## EXERCISE OBJECTIVE:
Leave out the pictures and retype, exactly, the lines below from the line with "This screenshot has width=328, height=387." up to and including the line with "How do I perform: Close", nothing more.

## MATERIAL PROVIDED:
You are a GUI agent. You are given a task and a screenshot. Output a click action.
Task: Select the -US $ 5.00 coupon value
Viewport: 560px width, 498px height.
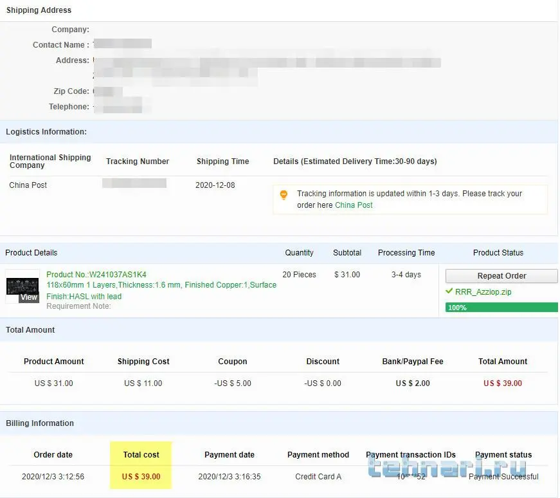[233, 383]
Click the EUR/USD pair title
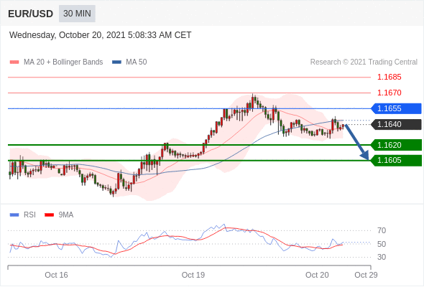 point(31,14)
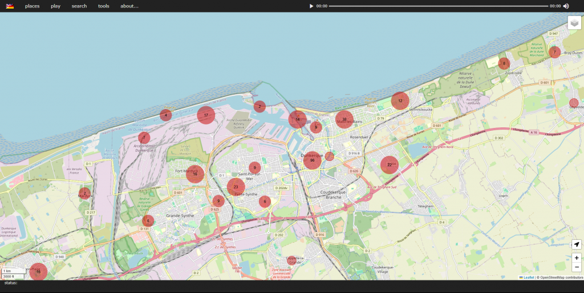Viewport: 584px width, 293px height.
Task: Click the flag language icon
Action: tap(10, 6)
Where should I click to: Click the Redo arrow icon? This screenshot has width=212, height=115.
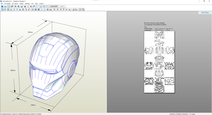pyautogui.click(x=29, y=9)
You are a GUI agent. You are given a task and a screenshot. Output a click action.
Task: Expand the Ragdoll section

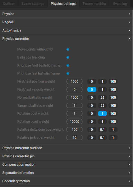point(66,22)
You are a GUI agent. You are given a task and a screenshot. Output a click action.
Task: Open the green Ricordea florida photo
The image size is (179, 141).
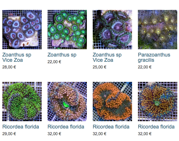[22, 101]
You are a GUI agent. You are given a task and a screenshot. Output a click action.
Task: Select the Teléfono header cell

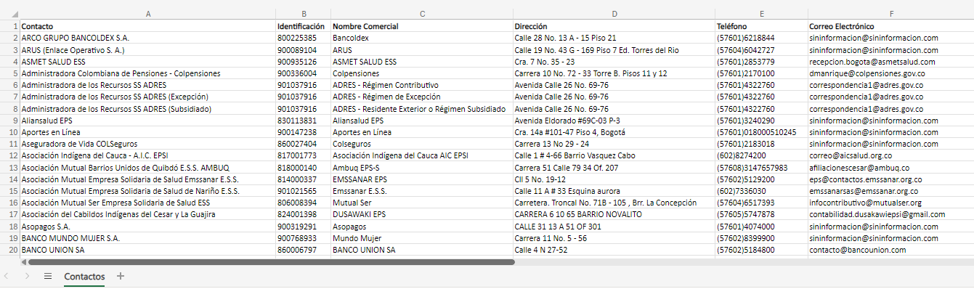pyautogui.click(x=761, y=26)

---

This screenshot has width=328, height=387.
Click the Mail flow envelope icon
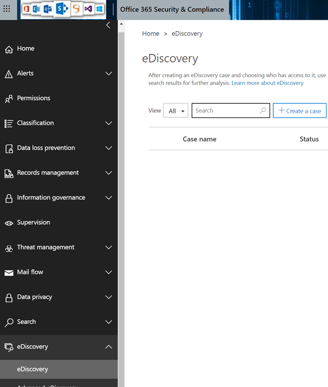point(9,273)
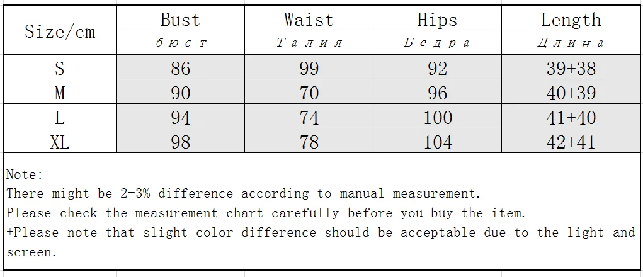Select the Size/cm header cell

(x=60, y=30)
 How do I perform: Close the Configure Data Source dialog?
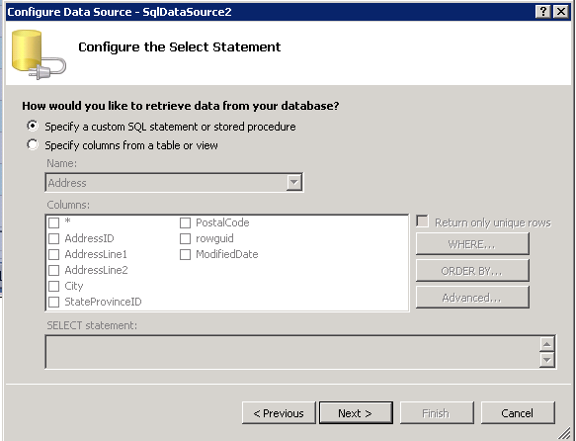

## REPLY TO THE EXERCISE:
This screenshot has width=328, height=387.
Click the Mail flow envelope icon
point(9,273)
Select the Size/cm header cell

(x=60, y=30)
 How do I perform: Close the Configure Data Source dialog?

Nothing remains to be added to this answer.